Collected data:
<<<<

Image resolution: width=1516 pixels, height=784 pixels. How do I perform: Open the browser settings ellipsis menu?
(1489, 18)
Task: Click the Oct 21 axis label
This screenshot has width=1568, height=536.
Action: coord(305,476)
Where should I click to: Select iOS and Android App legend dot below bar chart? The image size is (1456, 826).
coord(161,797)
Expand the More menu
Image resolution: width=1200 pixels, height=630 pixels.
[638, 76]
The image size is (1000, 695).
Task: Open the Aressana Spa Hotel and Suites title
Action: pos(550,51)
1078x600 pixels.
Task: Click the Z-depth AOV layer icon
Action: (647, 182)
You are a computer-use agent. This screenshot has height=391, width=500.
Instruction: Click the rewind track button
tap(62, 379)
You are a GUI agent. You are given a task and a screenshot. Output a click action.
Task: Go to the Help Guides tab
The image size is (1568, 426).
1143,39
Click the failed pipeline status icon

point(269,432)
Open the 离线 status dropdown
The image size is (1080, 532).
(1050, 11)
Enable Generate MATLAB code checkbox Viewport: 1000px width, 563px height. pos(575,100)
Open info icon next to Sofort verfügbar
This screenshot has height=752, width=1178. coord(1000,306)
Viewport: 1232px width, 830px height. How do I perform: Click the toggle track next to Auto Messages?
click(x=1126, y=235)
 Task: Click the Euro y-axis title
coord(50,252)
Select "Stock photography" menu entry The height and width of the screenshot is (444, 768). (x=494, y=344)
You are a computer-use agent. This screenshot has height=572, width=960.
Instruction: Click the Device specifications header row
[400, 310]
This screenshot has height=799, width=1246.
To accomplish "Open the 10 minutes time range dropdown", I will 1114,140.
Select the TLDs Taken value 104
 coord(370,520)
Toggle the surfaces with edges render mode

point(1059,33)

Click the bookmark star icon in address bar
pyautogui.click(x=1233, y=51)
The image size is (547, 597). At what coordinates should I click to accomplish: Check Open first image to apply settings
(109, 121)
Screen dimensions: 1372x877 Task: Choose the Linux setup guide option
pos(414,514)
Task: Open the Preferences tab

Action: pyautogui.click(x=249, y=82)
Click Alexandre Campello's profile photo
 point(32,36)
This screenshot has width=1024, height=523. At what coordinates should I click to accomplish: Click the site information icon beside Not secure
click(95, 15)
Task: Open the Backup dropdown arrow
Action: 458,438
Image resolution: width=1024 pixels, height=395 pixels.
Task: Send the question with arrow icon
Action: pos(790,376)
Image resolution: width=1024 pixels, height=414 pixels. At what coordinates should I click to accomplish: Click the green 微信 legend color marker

>>>>

**What you have to do**. Copy down every line of the entries containing the word "agent".

**Solved problem**.
You are a computer-use agent. This screenshot has height=391, width=500.
You are a GUI agent. You are given a task and a screenshot. Output a click action.
You are a computer-use agent. This screenshot has height=572, width=960.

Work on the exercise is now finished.